Per the Center for Disease Control, preventing tobacco use among youth is critical to ending the tobacco epidemic in the United States. Nearly 9 out of 10 cigarette smokers first tried smoking by age 18, and 99 percent first tried smoking by age 26. In 2015, about 7 of every 100 middle school students (7.4 percent) and about 25 of every 100 high school students (25.3 percent) used some type of tobacco product. Recently, Valley’s Cancer Services team visited Nelsen Middle School to speak with students about the dangers and consequences of tobacco use and secondhand smoke. Nearly 400 6th through 8th graders participated in the program.
During the event, the Cancer Services Team touched upon:
- The fact that there is no such thing as a safe tobacco product.
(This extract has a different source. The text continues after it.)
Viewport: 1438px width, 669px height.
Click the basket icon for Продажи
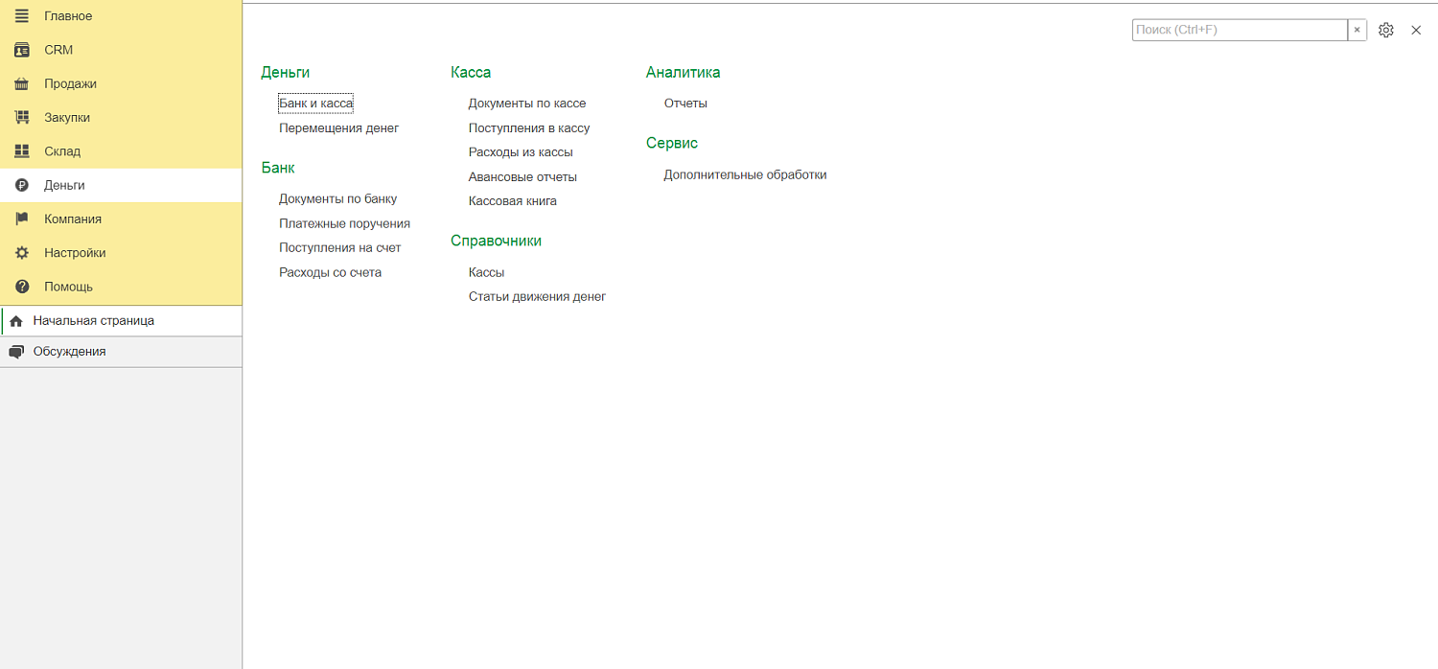[22, 84]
This includes cigarettes, cigars, chewing tobacco, tobacco pipes, bidis, hookah and electronic cigarettes
- Social and physical environments:
- The way mass media show tobacco use as a normal activity can promote smoking among young people.
- Youth are more likely to use tobacco if they see that tobacco use is acceptable or normal among their peers.
- High school athletes are more likely to use smokeless tobacco than their peers who are non-athletes.
- Parental smoking may promote smoking among young people.
- Biological and genetic factors:
- There is evidence that youth may be sensitive to nicotine and that teens can feel dependent on nicotine sooner than adults.
- Genetic factors may make quitting smoking more difficult for young people.
- Mental health: There is a strong relationship between youth smoking and depression, anxiety, and stress.